= Set exercise =
Rewrite the records as a numbered list with blank lines omitted, beginning at the first line of the records and stopping after the line that contains "[x=511, y=226]".

[Stored data entries]
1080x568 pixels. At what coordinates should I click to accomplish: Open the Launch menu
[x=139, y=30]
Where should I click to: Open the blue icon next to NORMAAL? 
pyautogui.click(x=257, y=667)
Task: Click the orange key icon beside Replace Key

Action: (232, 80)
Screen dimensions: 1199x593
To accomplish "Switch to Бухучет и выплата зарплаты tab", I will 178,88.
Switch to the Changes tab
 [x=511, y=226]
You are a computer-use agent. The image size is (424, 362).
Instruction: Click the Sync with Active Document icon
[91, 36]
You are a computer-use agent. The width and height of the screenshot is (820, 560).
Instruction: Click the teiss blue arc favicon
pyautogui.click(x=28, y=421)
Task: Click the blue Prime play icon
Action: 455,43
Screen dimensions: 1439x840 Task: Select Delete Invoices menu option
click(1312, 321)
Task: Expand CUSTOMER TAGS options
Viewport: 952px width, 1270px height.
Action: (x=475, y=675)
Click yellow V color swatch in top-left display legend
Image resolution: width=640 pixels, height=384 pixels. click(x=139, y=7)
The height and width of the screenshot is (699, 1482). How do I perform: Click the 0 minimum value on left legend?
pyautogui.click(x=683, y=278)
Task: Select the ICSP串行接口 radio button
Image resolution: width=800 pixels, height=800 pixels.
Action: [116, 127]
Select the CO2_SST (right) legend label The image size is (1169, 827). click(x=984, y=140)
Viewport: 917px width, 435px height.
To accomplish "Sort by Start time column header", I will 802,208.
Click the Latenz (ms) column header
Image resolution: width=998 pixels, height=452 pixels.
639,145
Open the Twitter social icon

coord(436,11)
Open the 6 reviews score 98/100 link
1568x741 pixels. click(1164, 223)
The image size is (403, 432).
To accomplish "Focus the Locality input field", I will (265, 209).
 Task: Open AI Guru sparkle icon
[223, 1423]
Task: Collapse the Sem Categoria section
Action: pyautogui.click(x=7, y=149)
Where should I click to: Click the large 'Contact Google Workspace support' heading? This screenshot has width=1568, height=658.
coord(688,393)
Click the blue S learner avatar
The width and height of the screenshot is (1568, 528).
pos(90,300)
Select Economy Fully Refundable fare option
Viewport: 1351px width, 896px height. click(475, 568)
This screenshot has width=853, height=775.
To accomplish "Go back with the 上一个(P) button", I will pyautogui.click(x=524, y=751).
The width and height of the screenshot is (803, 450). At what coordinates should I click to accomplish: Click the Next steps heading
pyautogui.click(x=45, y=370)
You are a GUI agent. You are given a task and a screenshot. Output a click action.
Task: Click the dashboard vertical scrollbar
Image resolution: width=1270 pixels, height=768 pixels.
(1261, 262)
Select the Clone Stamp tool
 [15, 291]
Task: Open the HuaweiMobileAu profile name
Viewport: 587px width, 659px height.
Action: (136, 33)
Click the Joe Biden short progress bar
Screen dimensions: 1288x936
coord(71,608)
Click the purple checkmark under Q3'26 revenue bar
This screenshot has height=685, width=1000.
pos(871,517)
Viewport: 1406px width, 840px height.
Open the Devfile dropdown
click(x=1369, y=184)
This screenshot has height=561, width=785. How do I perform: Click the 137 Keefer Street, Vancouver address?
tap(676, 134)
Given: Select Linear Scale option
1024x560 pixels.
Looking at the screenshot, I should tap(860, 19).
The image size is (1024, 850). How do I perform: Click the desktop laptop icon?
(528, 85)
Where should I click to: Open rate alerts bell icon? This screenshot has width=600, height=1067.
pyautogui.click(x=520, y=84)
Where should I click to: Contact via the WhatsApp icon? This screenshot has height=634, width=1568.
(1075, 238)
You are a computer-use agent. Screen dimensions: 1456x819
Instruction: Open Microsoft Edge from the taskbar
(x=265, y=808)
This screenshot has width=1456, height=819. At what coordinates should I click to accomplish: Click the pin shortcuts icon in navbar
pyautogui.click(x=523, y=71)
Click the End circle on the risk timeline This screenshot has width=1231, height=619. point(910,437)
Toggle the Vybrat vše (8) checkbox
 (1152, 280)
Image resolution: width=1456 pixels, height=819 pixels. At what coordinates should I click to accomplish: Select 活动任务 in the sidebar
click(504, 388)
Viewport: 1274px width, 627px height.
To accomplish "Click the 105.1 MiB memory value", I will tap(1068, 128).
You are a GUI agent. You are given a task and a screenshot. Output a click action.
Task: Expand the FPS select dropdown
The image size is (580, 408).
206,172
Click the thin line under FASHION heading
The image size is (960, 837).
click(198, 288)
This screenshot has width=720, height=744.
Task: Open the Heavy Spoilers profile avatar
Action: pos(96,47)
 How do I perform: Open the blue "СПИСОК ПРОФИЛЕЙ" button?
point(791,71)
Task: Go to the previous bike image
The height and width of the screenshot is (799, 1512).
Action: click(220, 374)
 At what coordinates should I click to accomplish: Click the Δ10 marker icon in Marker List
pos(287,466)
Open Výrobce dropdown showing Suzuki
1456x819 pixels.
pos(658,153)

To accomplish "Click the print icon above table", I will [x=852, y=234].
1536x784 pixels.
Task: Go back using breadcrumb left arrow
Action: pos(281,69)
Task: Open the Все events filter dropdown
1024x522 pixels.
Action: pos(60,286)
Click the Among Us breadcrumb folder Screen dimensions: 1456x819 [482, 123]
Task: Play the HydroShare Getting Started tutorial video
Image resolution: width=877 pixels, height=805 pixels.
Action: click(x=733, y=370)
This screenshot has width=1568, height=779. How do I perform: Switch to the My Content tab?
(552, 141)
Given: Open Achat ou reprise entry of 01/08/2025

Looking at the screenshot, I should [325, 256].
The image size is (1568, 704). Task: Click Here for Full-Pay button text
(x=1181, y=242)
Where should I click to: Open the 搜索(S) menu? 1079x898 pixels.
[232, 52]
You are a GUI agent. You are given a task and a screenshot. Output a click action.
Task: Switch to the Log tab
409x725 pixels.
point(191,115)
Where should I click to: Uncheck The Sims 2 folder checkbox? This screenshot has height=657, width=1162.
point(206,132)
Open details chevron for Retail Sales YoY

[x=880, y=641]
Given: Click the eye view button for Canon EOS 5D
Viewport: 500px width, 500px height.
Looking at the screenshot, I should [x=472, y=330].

= Correct result =
1. 1080x568 pixels. At what coordinates should I click to accomplish: Open the Launch menu
2. [x=139, y=30]
3. Where should I click to: Open the blue icon next to NORMAAL? 
4. pyautogui.click(x=257, y=667)
5. Task: Click the orange key icon beside Replace Key
6. Action: (232, 80)
7. Screen dimensions: 1199x593
8. To accomplish "Switch to Бухучет и выплата зарплаты tab", I will 178,88.
9. Switch to the Changes tab
10.  [x=511, y=226]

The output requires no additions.